--- START ---

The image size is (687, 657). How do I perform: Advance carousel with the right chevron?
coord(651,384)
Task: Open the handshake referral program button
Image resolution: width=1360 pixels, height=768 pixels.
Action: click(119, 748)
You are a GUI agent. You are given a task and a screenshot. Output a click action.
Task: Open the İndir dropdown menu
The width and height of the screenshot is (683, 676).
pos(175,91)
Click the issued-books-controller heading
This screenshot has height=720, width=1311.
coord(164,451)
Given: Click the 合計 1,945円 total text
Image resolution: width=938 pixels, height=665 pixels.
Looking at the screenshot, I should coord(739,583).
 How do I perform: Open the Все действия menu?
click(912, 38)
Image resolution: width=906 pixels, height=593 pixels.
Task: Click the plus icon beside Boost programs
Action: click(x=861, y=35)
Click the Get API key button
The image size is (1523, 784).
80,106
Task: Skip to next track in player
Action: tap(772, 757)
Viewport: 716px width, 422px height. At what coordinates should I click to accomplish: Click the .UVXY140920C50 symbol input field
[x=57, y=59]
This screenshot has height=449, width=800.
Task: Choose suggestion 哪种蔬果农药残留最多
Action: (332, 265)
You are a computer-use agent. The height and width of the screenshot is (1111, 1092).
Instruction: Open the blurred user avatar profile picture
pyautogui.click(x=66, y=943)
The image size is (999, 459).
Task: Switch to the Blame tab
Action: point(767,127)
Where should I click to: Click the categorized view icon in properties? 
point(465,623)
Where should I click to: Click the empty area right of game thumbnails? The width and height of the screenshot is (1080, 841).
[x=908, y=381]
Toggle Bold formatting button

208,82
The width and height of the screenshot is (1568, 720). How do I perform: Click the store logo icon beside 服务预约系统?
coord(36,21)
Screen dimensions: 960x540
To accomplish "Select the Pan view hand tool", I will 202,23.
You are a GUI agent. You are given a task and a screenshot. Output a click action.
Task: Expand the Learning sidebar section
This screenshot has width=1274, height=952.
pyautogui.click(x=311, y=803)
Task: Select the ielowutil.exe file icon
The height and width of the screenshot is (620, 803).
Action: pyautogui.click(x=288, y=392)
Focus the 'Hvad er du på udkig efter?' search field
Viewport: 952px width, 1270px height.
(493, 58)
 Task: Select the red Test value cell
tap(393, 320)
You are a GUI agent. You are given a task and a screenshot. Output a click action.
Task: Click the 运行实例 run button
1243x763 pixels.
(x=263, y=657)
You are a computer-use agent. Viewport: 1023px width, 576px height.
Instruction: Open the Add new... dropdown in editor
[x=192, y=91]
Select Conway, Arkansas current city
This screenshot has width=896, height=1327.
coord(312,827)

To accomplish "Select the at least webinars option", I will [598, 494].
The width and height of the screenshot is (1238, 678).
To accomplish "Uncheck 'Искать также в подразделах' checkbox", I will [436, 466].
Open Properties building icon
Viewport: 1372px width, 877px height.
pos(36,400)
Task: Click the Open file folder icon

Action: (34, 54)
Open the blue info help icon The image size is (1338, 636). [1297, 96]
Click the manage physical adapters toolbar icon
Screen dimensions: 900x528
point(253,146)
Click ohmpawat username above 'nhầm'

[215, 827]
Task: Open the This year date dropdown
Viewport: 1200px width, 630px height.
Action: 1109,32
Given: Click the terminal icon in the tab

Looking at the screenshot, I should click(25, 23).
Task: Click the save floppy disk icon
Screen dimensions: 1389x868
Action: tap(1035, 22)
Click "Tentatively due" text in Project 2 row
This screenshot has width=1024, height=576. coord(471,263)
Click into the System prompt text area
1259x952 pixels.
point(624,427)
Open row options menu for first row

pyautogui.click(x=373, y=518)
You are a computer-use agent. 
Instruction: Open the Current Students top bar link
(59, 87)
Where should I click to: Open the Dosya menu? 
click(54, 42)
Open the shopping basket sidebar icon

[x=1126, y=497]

--- END ---

- Directive -
Rewrite all of the material above, swapping "dropdown" for "drop-down" wherever it occurs and leaving everything else unchanged.

- Result for this task -
The image size is (687, 657). How do I perform: Advance carousel with the right chevron?
coord(651,384)
Task: Open the handshake referral program button
Image resolution: width=1360 pixels, height=768 pixels.
Action: click(119, 748)
You are a GUI agent. You are given a task and a screenshot. Output a click action.
Task: Open the İndir drop-down menu
The width and height of the screenshot is (683, 676).
pos(175,91)
Click the issued-books-controller heading
This screenshot has height=720, width=1311.
coord(164,451)
Given: Click the 合計 1,945円 total text
Image resolution: width=938 pixels, height=665 pixels.
Looking at the screenshot, I should coord(739,583).
 How do I perform: Open the Все действия menu?
click(912, 38)
Image resolution: width=906 pixels, height=593 pixels.
Task: Click the plus icon beside Boost programs
Action: click(x=861, y=35)
Click the Get API key button
The image size is (1523, 784).
80,106
Task: Skip to next track in player
Action: tap(772, 757)
Viewport: 716px width, 422px height. At what coordinates should I click to accomplish: Click the .UVXY140920C50 symbol input field
[x=57, y=59]
This screenshot has height=449, width=800.
Task: Choose suggestion 哪种蔬果农药残留最多
Action: (332, 265)
You are a computer-use agent. The height and width of the screenshot is (1111, 1092).
Instruction: Open the blurred user avatar profile picture
pyautogui.click(x=66, y=943)
The image size is (999, 459).
Task: Switch to the Blame tab
Action: point(767,127)
Where should I click to: Click the categorized view icon in properties? 
point(465,623)
Where should I click to: Click the empty area right of game thumbnails? The width and height of the screenshot is (1080, 841).
[x=908, y=381]
Toggle Bold formatting button

208,82
The width and height of the screenshot is (1568, 720). How do I perform: Click the store logo icon beside 服务预约系统?
coord(36,21)
Screen dimensions: 960x540
To accomplish "Select the Pan view hand tool", I will 202,23.
You are a GUI agent. You are given a task and a screenshot. Output a click action.
Task: Expand the Learning sidebar section
This screenshot has width=1274, height=952.
pyautogui.click(x=311, y=803)
Task: Select the ielowutil.exe file icon
The height and width of the screenshot is (620, 803).
Action: pyautogui.click(x=288, y=392)
Focus the 'Hvad er du på udkig efter?' search field
Viewport: 952px width, 1270px height.
(493, 58)
 Task: Select the red Test value cell
tap(393, 320)
You are a GUI agent. You are given a task and a screenshot. Output a click action.
Task: Click the 运行实例 run button
1243x763 pixels.
(x=263, y=657)
You are a computer-use agent. Viewport: 1023px width, 576px height.
Instruction: Open the Add new... drop-down in editor
[x=192, y=91]
Select Conway, Arkansas current city
This screenshot has width=896, height=1327.
coord(312,827)

To accomplish "Select the at least webinars option", I will [598, 494].
The width and height of the screenshot is (1238, 678).
To accomplish "Uncheck 'Искать также в подразделах' checkbox", I will [436, 466].
Open Properties building icon
Viewport: 1372px width, 877px height.
pos(36,400)
Task: Click the Open file folder icon

Action: (34, 54)
Open the blue info help icon The image size is (1338, 636). [1297, 96]
Click the manage physical adapters toolbar icon
Screen dimensions: 900x528
point(253,146)
Click ohmpawat username above 'nhầm'

[215, 827]
Task: Open the This year date drop-down
Viewport: 1200px width, 630px height.
Action: 1109,32
Given: Click the terminal icon in the tab

Looking at the screenshot, I should click(25, 23).
Task: Click the save floppy disk icon
Screen dimensions: 1389x868
Action: tap(1035, 22)
Click "Tentatively due" text in Project 2 row
This screenshot has width=1024, height=576. coord(471,263)
Click into the System prompt text area
1259x952 pixels.
point(624,427)
Open row options menu for first row

pyautogui.click(x=373, y=518)
You are a computer-use agent. 
Instruction: Open the Current Students top bar link
(59, 87)
Where should I click to: Open the Dosya menu? 
click(54, 42)
Open the shopping basket sidebar icon

[x=1126, y=497]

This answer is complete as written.